【東京五つ星の肉料理】豚肉料理 > 中央区
小春軒
【こはるけん】

初代のやさしさを伝える味

築地精養軒のコック見習いから始めた創業者の小島種三郎さんは、元勲・山縣有朋の料理長などを経て、結婚を機に明治45年(1912)に独立。小島の「小」と新妻の名前「はる」を合わせて、店名を「小春軒」としたという。店内右手の壁にかかる「小春軒のれきし」に書かれた、心あったまるこんな話にふさわしく、店にはいつも常連客の笑顔が絶えない。
「気どらず美味く」のモットーどおりに創業時からの下町の味を守るのは、3代目当主の小島幹男さんと、4代目を継ぐ息子の祐二さん。看板のカツ丼は、二人が呼吸を合わせて作る。

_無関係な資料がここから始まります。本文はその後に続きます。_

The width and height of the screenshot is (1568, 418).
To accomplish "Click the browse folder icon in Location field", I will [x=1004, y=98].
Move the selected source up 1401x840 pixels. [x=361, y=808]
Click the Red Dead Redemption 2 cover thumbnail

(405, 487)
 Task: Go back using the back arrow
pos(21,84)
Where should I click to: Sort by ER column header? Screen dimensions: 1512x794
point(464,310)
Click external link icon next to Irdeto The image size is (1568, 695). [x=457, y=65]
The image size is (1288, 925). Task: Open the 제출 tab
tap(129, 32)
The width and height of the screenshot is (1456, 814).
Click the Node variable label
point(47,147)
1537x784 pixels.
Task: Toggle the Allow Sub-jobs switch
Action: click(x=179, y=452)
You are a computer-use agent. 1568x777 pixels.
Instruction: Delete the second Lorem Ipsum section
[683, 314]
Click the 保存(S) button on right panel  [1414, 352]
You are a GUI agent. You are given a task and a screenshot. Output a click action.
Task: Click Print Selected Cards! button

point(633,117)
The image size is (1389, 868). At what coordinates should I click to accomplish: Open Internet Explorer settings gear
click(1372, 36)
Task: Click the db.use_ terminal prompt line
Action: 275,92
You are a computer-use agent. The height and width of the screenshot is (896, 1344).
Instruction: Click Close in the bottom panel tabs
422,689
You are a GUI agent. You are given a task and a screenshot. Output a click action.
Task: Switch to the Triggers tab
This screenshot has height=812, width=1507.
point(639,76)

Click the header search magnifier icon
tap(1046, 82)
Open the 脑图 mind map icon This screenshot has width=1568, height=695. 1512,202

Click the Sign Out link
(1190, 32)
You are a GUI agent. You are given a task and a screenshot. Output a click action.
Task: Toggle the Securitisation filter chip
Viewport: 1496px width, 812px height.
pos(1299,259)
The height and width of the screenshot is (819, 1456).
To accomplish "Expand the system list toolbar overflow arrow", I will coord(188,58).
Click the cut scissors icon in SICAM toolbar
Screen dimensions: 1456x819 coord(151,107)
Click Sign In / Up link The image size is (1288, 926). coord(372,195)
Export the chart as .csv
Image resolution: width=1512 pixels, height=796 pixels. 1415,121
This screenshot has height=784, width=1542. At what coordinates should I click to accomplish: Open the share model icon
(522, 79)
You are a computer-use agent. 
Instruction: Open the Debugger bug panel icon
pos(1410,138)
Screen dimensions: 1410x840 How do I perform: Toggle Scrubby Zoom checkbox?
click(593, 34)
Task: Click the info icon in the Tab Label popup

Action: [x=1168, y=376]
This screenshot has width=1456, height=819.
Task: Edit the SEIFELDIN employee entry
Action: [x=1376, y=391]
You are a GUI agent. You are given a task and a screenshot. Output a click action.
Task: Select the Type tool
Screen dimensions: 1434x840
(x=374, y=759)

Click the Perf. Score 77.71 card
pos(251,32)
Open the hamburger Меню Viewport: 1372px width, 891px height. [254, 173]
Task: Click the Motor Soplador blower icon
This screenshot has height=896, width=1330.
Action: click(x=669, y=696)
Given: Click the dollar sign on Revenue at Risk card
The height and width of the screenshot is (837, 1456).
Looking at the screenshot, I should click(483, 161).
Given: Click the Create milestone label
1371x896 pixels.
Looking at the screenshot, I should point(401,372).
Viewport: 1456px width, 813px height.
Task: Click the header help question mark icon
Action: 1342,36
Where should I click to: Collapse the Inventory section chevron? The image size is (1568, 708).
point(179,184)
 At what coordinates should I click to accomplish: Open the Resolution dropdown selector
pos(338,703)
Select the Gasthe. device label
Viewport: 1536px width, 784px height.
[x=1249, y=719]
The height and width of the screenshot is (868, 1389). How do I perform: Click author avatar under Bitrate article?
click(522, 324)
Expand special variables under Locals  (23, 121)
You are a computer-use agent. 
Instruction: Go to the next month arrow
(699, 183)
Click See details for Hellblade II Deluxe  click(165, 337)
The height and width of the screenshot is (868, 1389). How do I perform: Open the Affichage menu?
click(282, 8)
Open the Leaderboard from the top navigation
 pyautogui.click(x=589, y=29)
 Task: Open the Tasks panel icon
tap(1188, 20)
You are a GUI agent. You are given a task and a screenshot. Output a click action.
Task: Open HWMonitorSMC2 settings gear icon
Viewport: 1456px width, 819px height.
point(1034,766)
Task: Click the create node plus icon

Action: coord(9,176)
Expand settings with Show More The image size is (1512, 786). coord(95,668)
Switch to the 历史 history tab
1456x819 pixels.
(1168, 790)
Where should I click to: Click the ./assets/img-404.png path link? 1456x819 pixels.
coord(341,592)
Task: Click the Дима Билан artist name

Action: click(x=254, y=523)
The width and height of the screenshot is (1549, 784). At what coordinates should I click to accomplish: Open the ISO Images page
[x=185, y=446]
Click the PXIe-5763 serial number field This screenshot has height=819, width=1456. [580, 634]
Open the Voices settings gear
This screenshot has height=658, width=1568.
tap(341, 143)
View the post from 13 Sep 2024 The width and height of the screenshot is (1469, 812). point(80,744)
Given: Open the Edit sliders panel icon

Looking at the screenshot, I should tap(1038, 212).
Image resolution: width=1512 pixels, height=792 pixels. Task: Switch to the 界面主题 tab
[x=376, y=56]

3代目は割下にデミグラスソースをきかせたソースでまず野菜を、次にカツ(ひと口大6個が1人前)を煮る。ご飯にカツをのせ、その上に4代目が半熟の目玉焼きをのせるが、この焼き加減とのせるタイミングが難しい。首尾よくのっけたら、最後に野菜をのせてできあがり。初代の心根を伝えてか味はいかにもやさしく、心にしみる。